WHAT TO PRODUCE ▸
Between the line containing "You are a computer-use" and the line containing "Instruction: Click the 전체목록 button" lies a run of lines; give that run again exactly, with both of those lines, and nothing else from the entries below.

SOURCE DATA ▸
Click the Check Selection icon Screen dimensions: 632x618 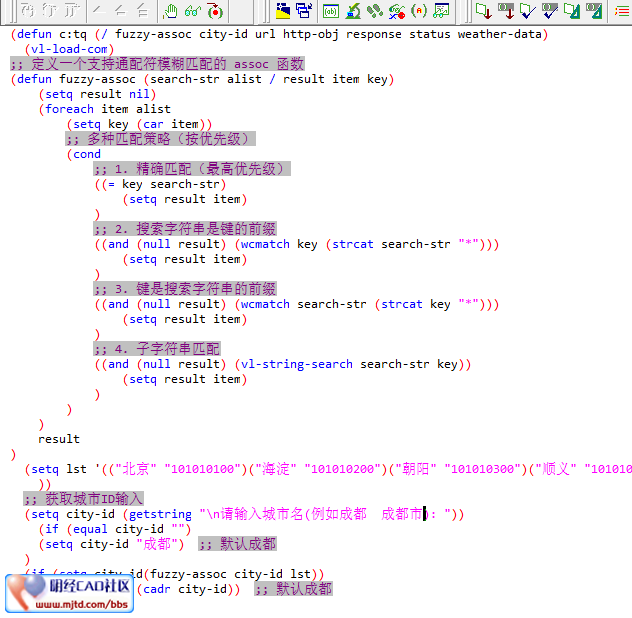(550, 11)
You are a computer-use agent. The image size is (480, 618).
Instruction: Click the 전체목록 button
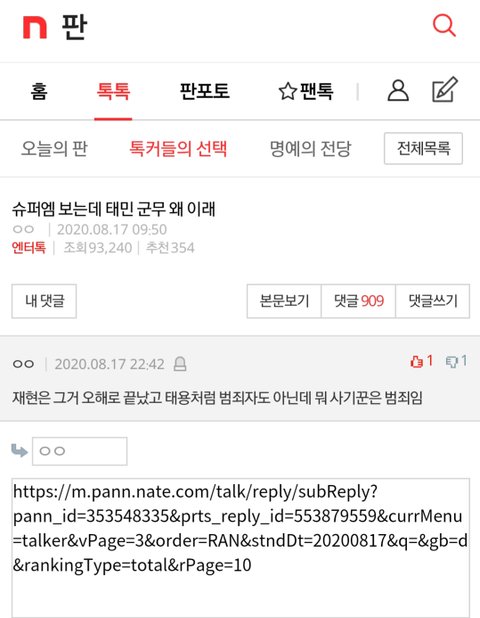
==
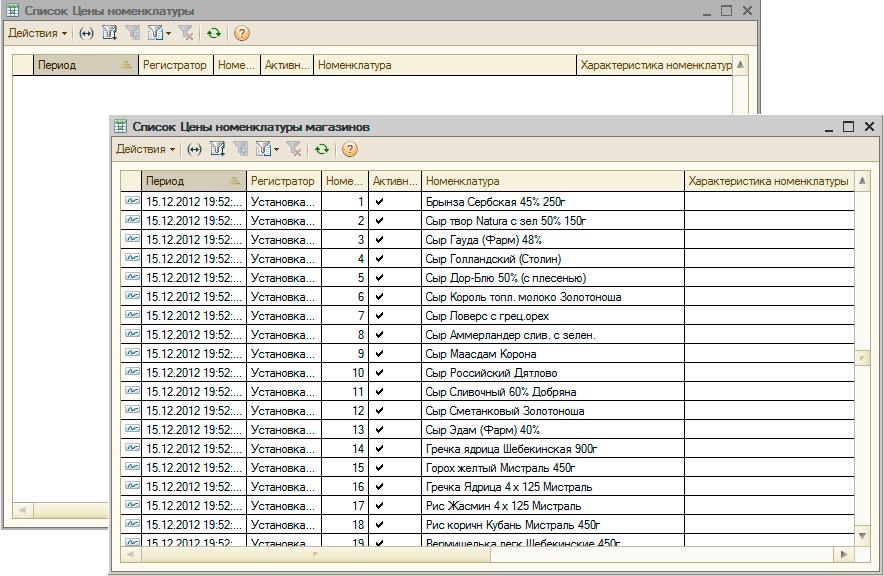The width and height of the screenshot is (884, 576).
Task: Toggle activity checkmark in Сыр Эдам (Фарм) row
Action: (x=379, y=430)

PROBLEM SOLUTION ▸
You are a computer-use agent. The image size is (480, 618).
Instruction: Click the 전체목록 button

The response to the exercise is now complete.